Directions
Each line below should be quoted exactly, please.

Supplied data
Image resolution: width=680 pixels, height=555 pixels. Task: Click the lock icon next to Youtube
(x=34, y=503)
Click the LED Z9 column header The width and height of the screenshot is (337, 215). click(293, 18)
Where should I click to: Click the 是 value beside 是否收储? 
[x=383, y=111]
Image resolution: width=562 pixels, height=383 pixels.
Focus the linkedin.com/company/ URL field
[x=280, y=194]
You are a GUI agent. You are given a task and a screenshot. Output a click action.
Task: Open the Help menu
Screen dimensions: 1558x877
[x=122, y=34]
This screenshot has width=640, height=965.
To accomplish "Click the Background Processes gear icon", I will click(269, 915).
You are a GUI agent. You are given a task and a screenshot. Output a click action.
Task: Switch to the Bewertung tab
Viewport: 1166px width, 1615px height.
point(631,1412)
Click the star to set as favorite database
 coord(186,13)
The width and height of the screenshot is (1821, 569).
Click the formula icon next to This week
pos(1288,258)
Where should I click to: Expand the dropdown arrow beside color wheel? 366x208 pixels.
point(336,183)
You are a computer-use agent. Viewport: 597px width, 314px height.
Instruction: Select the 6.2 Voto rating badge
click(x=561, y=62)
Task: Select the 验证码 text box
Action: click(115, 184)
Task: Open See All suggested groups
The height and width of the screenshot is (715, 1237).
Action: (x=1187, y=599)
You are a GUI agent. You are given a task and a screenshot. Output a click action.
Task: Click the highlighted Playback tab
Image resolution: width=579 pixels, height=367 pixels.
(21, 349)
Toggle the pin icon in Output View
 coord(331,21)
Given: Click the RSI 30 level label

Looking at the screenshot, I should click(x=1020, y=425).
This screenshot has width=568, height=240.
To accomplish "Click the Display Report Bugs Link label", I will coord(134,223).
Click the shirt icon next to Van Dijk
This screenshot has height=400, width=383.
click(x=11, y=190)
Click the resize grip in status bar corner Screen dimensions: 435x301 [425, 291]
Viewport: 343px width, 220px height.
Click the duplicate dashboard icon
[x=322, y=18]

Solution to this task
Image resolution: width=680 pixels, height=555 pixels. Task: Click the lock icon next to Youtube
(x=34, y=503)
Click the LED Z9 column header The width and height of the screenshot is (337, 215). click(293, 18)
Where should I click to: Click the 是 value beside 是否收储? 
[x=383, y=111]
Image resolution: width=562 pixels, height=383 pixels.
Focus the linkedin.com/company/ URL field
[x=280, y=194]
You are a GUI agent. You are given a task and a screenshot. Output a click action.
Task: Open the Help menu
Screen dimensions: 1558x877
[x=122, y=34]
This screenshot has width=640, height=965.
To accomplish "Click the Background Processes gear icon", I will click(269, 915).
You are a GUI agent. You are given a task and a screenshot. Output a click action.
Task: Switch to the Bewertung tab
Viewport: 1166px width, 1615px height.
point(631,1412)
Click the star to set as favorite database
 coord(186,13)
The width and height of the screenshot is (1821, 569).
Click the formula icon next to This week
pos(1288,258)
Where should I click to: Expand the dropdown arrow beside color wheel? 366x208 pixels.
point(336,183)
You are a computer-use agent. Viewport: 597px width, 314px height.
Instruction: Select the 6.2 Voto rating badge
click(x=561, y=62)
Task: Select the 验证码 text box
Action: click(115, 184)
Task: Open See All suggested groups
The height and width of the screenshot is (715, 1237).
Action: (x=1187, y=599)
You are a GUI agent. You are given a task and a screenshot. Output a click action.
Task: Click the highlighted Playback tab
Image resolution: width=579 pixels, height=367 pixels.
(21, 349)
Toggle the pin icon in Output View
 coord(331,21)
Given: Click the RSI 30 level label

Looking at the screenshot, I should click(x=1020, y=425).
This screenshot has width=568, height=240.
To accomplish "Click the Display Report Bugs Link label", I will coord(134,223).
Click the shirt icon next to Van Dijk
This screenshot has height=400, width=383.
click(x=11, y=190)
Click the resize grip in status bar corner Screen dimensions: 435x301 [425, 291]
Viewport: 343px width, 220px height.
Click the duplicate dashboard icon
[x=322, y=18]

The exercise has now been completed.